-- PROVIDED PASSAGE follows --
Uranium marriage - is Astana cheating on Moscow?

MOSCOW. (RIA Novosti political commentator Maxim Krans) - Kazatomprom, Kazakhstan's national uranium company, will purchase a 10% stake in Westinghouse Electric.

This sensational deal will signal a new stage in the fierce battle for Kazakh uranium. It also shows that despite its passionate assurances of love for Moscow, Astana is pragmatically self-centered when it comes to economic cooperation. It does not fancy putting all of its uranium eggs in the Russian basket.

Yet only yesterday Kazakhstan seemed to have chosen its main strategic partner. Moreover, the marriage had been blessed and sealed by both the Russian and Kazakh presidents when they signed protocols setting up three joint ventures - developing the Budenovskoye uranium deposit in Kazakhstan, enriching uranium in Russia and building small and medium nuclear reactors, including a state-of-the-art reactor for what will be Kazakhstan's first nuclear power plant.

Under the May agreement, the international uranium-enrichment center will be based at the Angarsk chemical plant. The deal is good for both sides - Kazakhstan will supply Russia with uranium in exchange for access to new technologies.

Uranium-starved Russia currently has to use strategic reserves and decommissioned warheads in order to meet its demand for nuclear fuel - it produces a mere 3,000 metric tons of uranium ore out of a required 18,000. Kazakhstan, whose reserves of this strategic resource are second only to Australia's, will provide Russia with 180,000 tons of the stuff.

The two countries have commissioned or are about to launch seven joint ventures with a view to developing close cooperation in the nuclear field. Zarechnoye, the first Russian-Kazakh nuclear facility, started commercial operation in late 2006.

Russian nuclear engineers were quite happy with this breakthrough into the Kazakh nuclear market, where they were looking forward to competing with their colleagues from Kazakh joint ventures with the French, Canadians, Americans and the Japanese. Nor were they deterred by the Kazakh uranium-enrichment deal with the China Guangdong Nuclear Power Group, which will enrich Kazakh uranium. The future seemed cloudless. Then Westinghouse emerged on the horizon.

This major American energy corporation is the chief rival to Rosatom (Russian Nuclear Power Agency). Kazatomprom's intention to purchase a stake in Westinghouse from its majority owner Toshiba (77% of all shares) evoked unanimous consternation in the Russian press; and the company's president, Mukhtar Jakishev, hastened to quell concerns that Russia may lose access to Kazakh uranium: "A deal with Westinghouse will have no effect on relations with our Russian colleagues."
-- PROVIDED PASSAGE concluded --
-- DATA UNDER STUDY follows --
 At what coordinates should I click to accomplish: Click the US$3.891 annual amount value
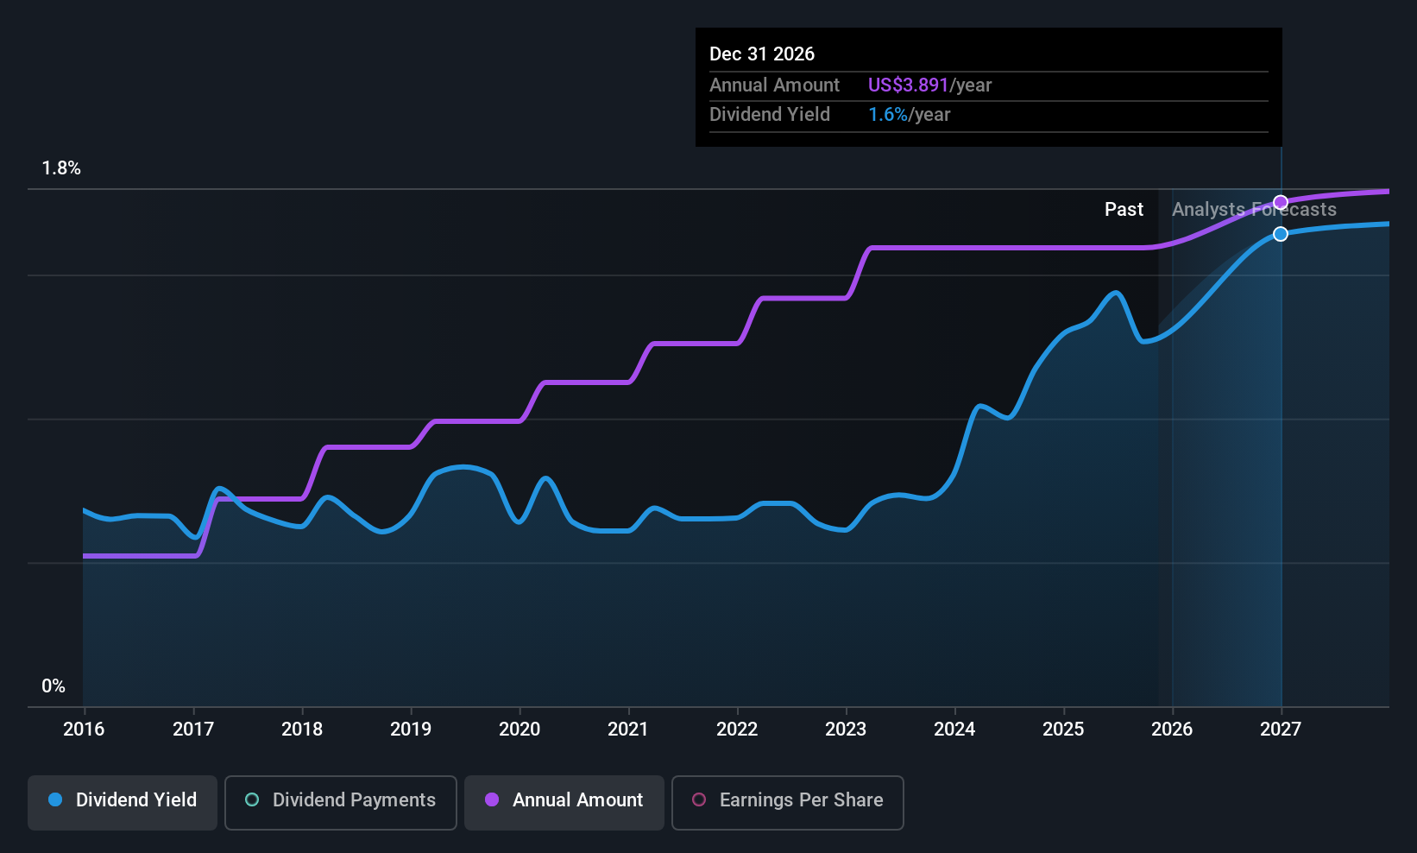pos(908,85)
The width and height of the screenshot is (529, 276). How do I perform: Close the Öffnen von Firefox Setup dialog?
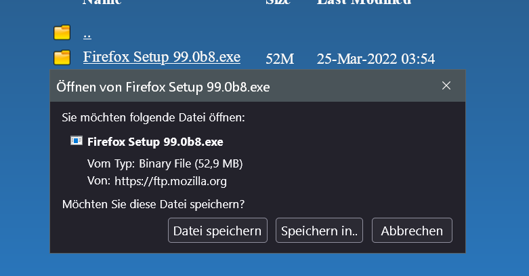click(446, 85)
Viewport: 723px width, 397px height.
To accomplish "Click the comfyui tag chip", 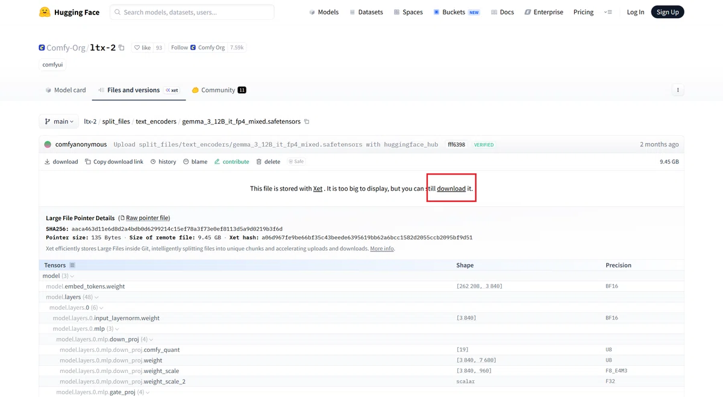I will [x=52, y=64].
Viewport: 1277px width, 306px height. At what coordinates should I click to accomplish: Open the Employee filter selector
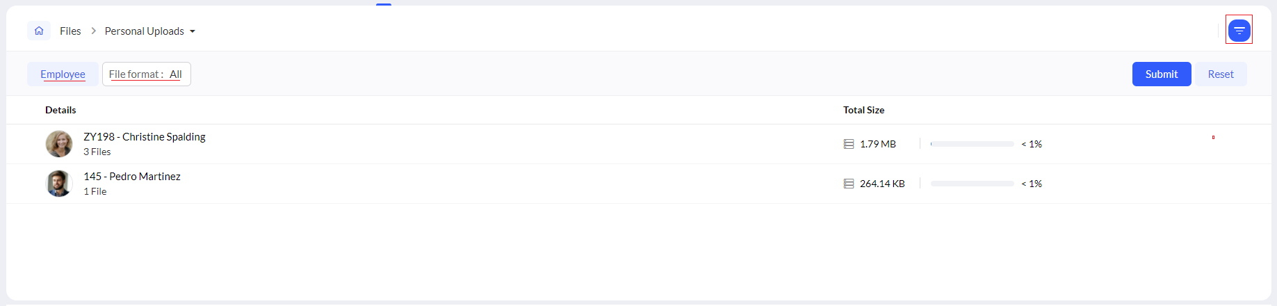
-- DATA UNDER STUDY concluded --
WORK ITEM A:
In the article on Kazakh uranium, condense the paragraph beginning "Uranium-starved Russia currently has to use" into two shorter sentences that keep its main facts.
WORK ITEM B:
List the three joint ventures that the protocols signed by the Russian and Kazakh presidents set up, according to the article on Kazakh uranium.
WORK ITEM C:
Reproduce the part of the article on Kazakh uranium that begins at the words "Uranium marriage - is" and ends after "in Westinghouse Electric.".

RESPONSE AREA A:
Russia mines only 3,000 of the 18,000 metric tons of uranium ore it needs, so it relies on strategic reserves and decommissioned warheads for nuclear fuel. Kazakhstan, with reserves second only to Australia's, will supply Russia with 180,000 tons.

RESPONSE AREA B:
- Developing the Budenovskoye uranium deposit in Kazakhstan
- Enriching uranium in Russia
- Building small and medium nuclear reactors, including a state-of-the-art reactor for Kazakhstan's first nuclear power plant

RESPONSE AREA C:
Uranium marriage - is Astana cheating on Moscow?

MOSCOW. (RIA Novosti political commentator Maxim Krans) - Kazatomprom, Kazakhstan's national uranium company, will purchase a 10% stake in Westinghouse Electric.